#### [Texte présenté]
----------------------------------------

Ce que prévoit la Constitution en cas de cohabitation Macron-Bardella

Tribune

Par Alexis Buixan

Publié le

Alexis Buixan, docteur en droit public à l'Université de Rennes et enseignant à Sciences Po Rennes, répond aux cinq questions que tout le monde se pose sur la possible cohabitation à venir entre Emmanuel Macron et Jordan Bardella, ou bien un Premier ministre issu du Nouveau Front Populaire.

Que dit la Constitution au sujet la cohabitation ?

La réponse à cette question tient en quatre lettres : « rien ».

Et pourtant, à travers l’histoire de la Ve République, nous savons bien que la cohabitation a su se fondre dans le cadre institutionnel, déterminé en 1958, tout en modifiant le système politique. Or, celle qui est envisagée au lendemain du 7 juillet 2024 ne sera à l’image d’aucune autre en raison du parti politique, le Rassemblement National, en passe d’accéder à Matignon.

Sans vouloir prédire l’avenir – l’expérience cohabitationniste est tributaire des relations entre les acteurs politiques qu’on ne peut deviner à l’avance –, nous sommes toutefois en mesure d’envisager la répartition théorique des pouvoirs à venir. Apparue pour la première fois presque trente ans après l’instauration de la Ve République, la cohabitation est d’ailleurs propice à réinvestir le droit constitutionnel dans le débat public eu égard au fait qu’elle soit appréhendée comme une parenthèse dans un système politique dominé traditionnellement par une prééminence du président de la République et d’une majorité parlementaire lui apportant un soutien indéfectible.

----------------------------------------

#### [Exercices à traiter]
(1) Modifiez le passage du texte sur la cohabitation en commençant par « Alexis Buixan, docteur » et en allant jusqu'à « Nouveau Front Populaire. », et remplacez « possible » par « probable ».
(2) Résumez le texte sur la cohabitation en deux phrases.
(3) Poursuivez le texte sur la cohabitation après sa dernière phrase.

----------------------------------------

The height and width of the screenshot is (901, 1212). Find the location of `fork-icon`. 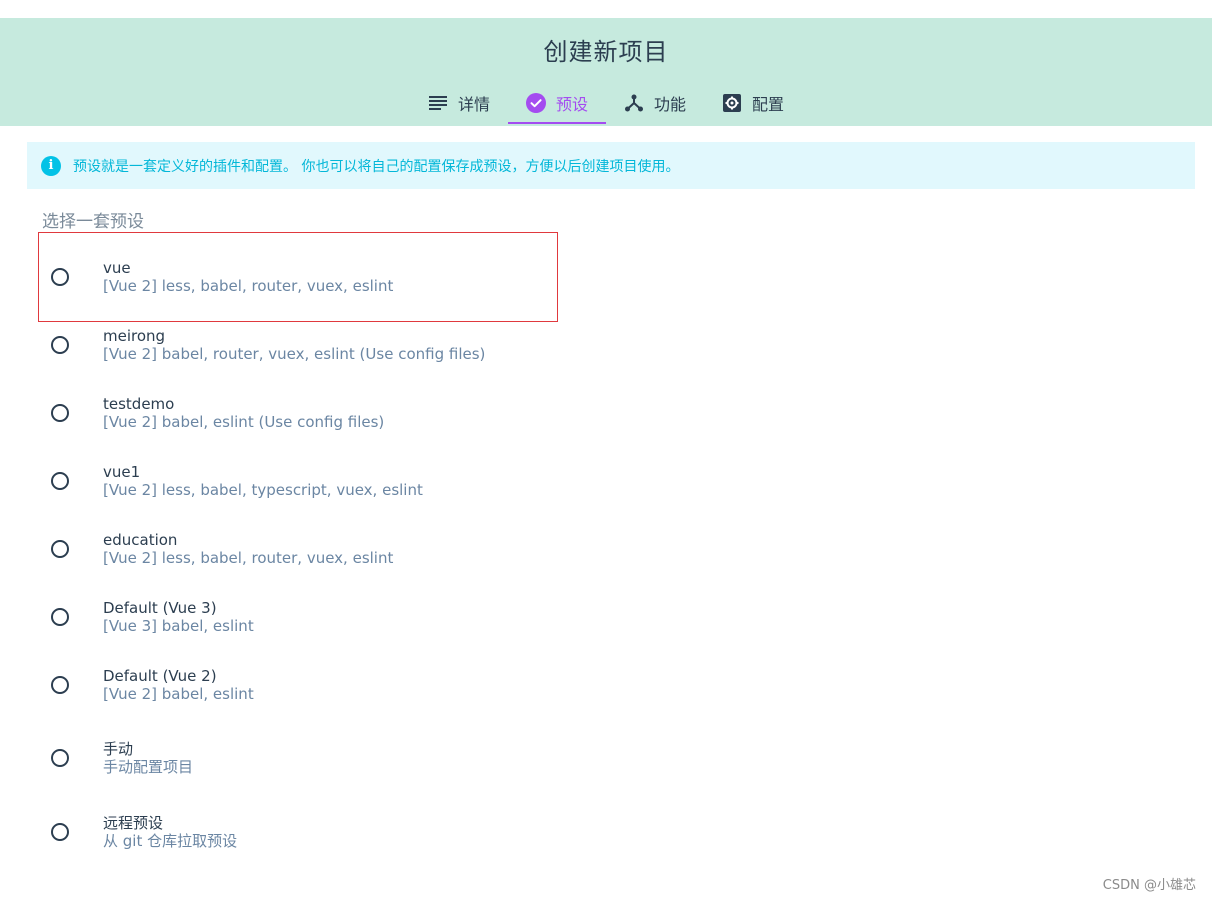

fork-icon is located at coordinates (634, 103).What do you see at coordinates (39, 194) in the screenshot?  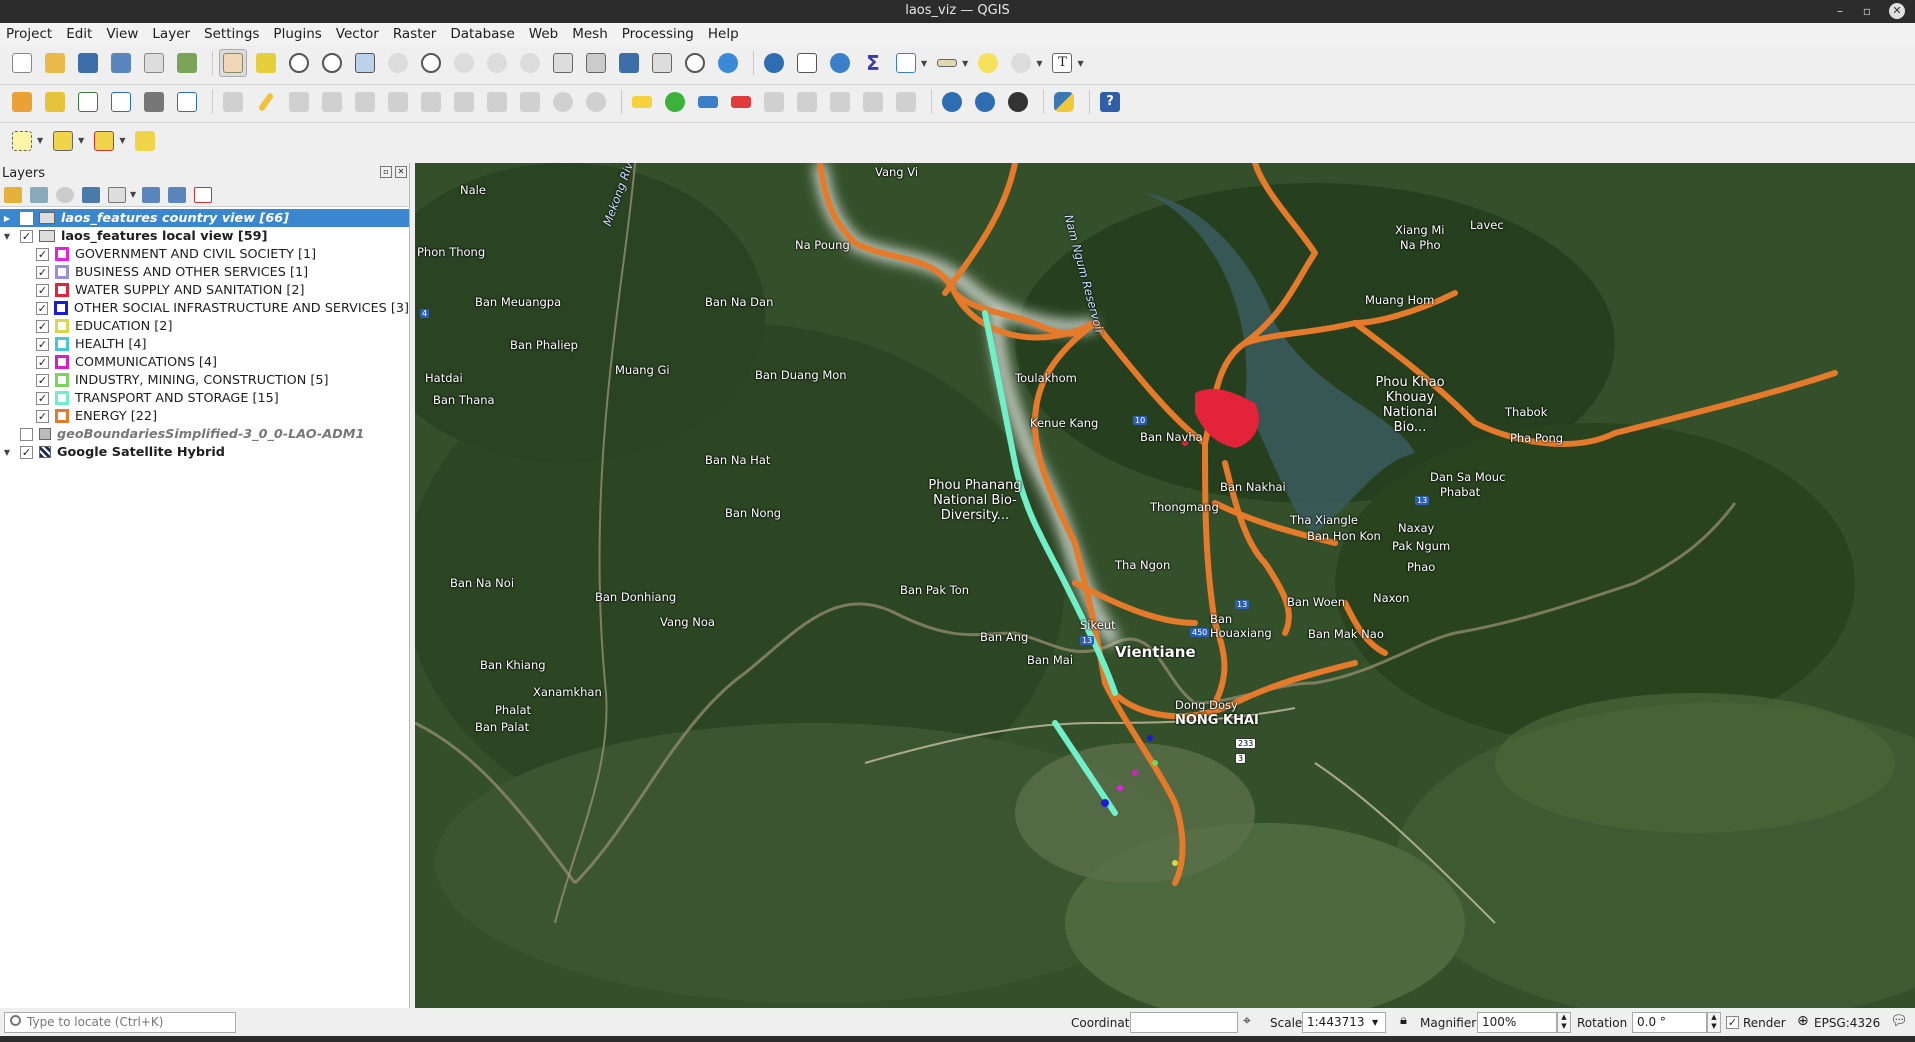 I see `add-group-icon` at bounding box center [39, 194].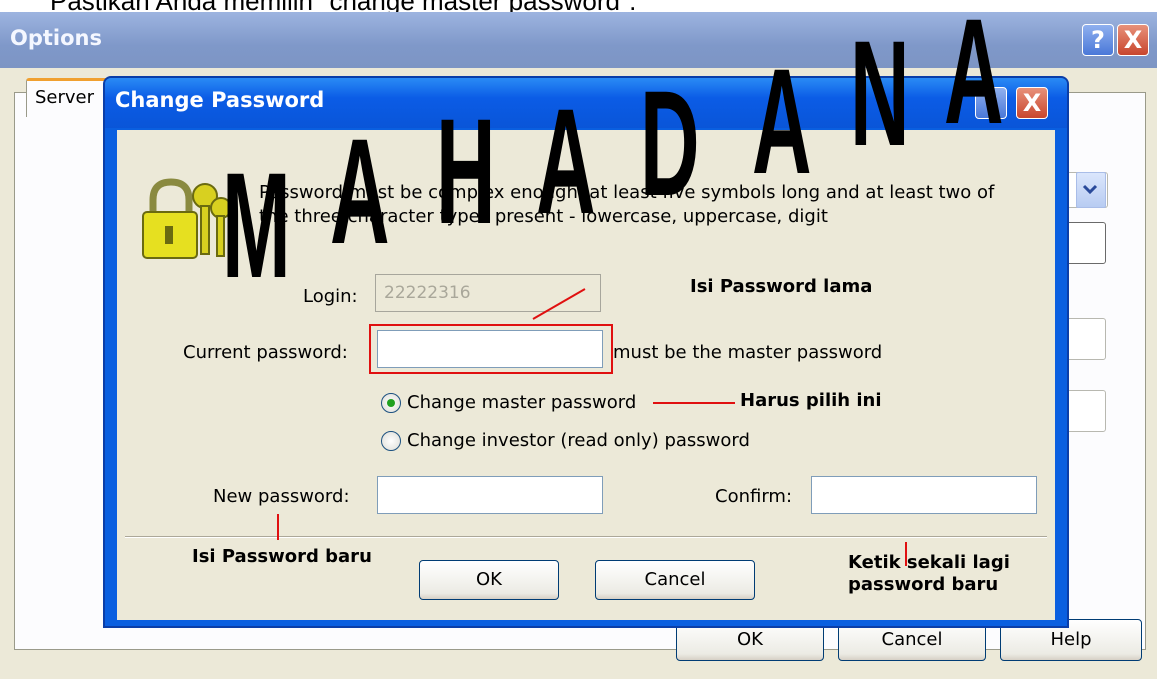  I want to click on lock-keys-icon, so click(187, 218).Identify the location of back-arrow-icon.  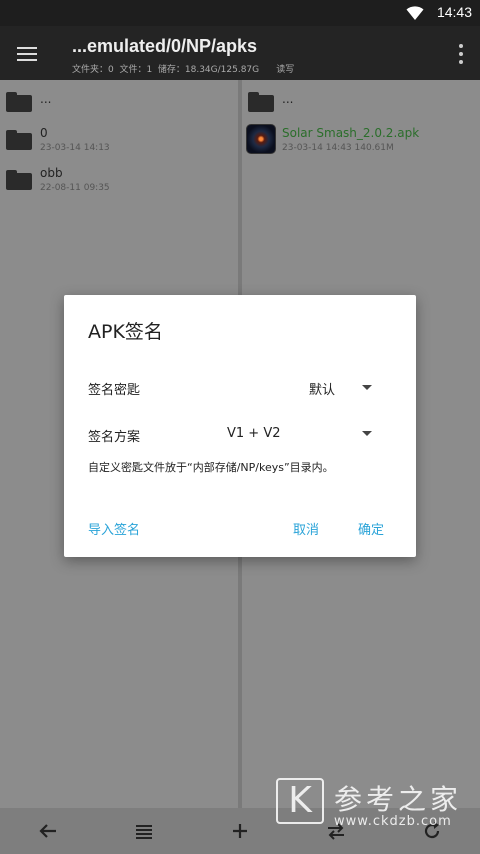
(48, 831). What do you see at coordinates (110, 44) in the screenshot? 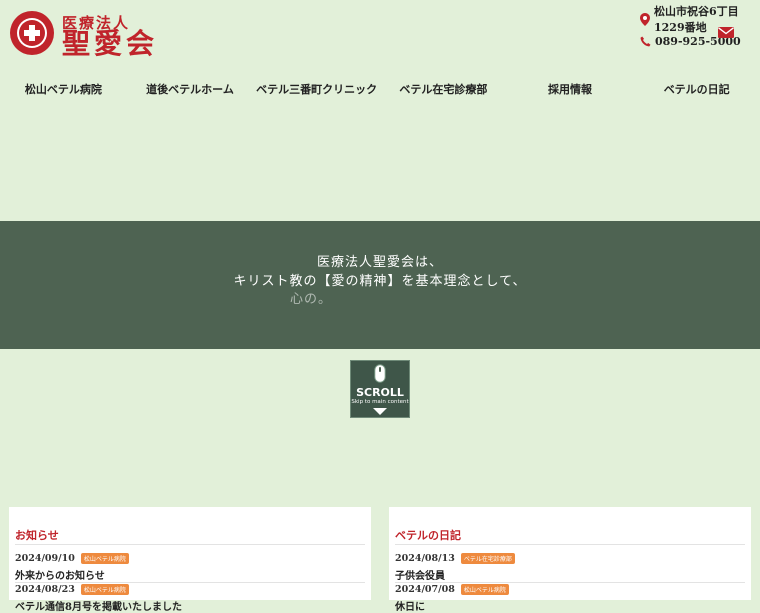
I see `brand-title: 聖愛会` at bounding box center [110, 44].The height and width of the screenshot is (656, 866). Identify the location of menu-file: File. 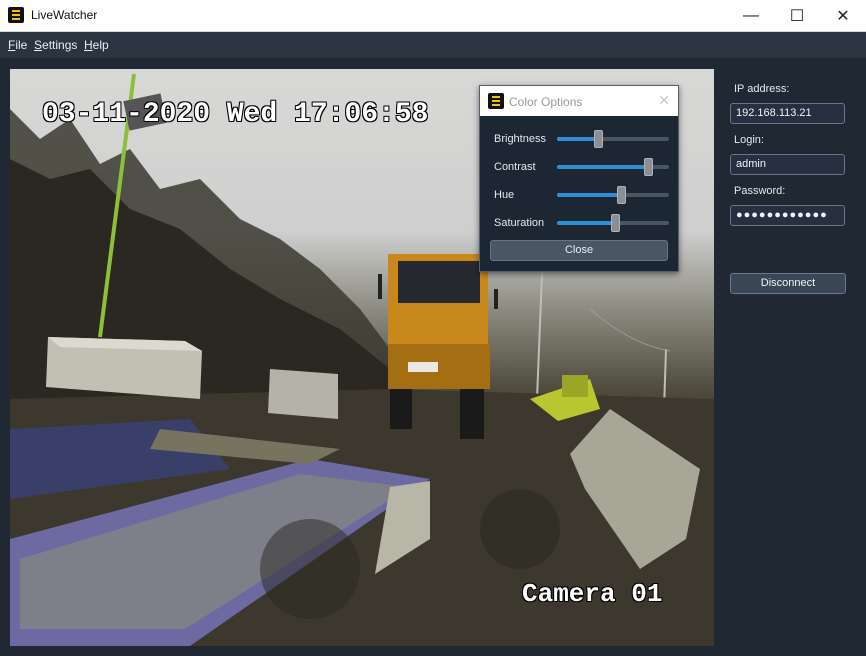
(18, 45).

----------------------------------------

#### [Résultats des exercices]
(1)
Alexis Buixan, docteur en droit public à l'Université de Rennes et enseignant à Sciences Po Rennes, répond aux cinq questions que tout le monde se pose sur la probable cohabitation à venir entre Emmanuel Macron et Jordan Bardella, ou bien un Premier ministre issu du Nouveau Front Populaire.

(2) Alexis Buixan, docteur en droit public, répond aux questions que pose une possible cohabitation entre Emmanuel Macron et Jordan Bardella, ou un Premier ministre issu du Nouveau Front Populaire, et rappelle que la Constitution ne dit rien de la cohabitation. Celle-ci s'est pourtant fondue dans le cadre institutionnel de la Ve République tout en modifiant le système politique, mais celle envisagée après le 7 juillet 2024 ne ressemblerait à aucune autre, car le Rassemblement National est en passe d'accéder à Matignon.

(3)
Il en est donc tout autre lorsque cette même majorité est d’un bord politique hostile au Président ; ce qui l’oblige à « cohabiter » avec un Premier ministre que l’Assemblée lui impose. Dans l’esprit du Général de Gaulle, un tel épisode aurait dû conduire à une démission du Président – ce que François Mitterrand refusa en 1986. À cette occasion, le 8 avril de la même année, ce dernier soulignait le fait que la concordance entre une majorité à l’Assemblée et l’élection du chef de l’État avait créé et développé « des usages qui, au-delà des textes, ont accru le rôle de ce dernier dans les affaires publiques » – la cohabitation requérant donc « une pratique nouvelle ». Coutumes et usages qui nous ont fait oublier la nature parlementaire de notre régime (et non présidentielle comme il l’est souvent mentionné – par erreur – par des commentateurs mal avertis) ; le mérite du moment cohabitationniste étant de remettre en lumière cette nature profonde. Confronté à une situation inédite, le président socialiste avait usé de la formule restée à la postérité : « La Constitution, rien que la Constitution, toute la Constitution ». Ne soyons toutefois pas dupes : dire cela ne veut pas dire grand-chose. Comme toutes règles juridiques, les dispositions constitutionnelles sont sujettes à interprétation et ce sera à l’épreuve de la pratique que nous analyserons l’exercice du pouvoir.

Comment se déroulera la nomination du nouveau Premier ministre ?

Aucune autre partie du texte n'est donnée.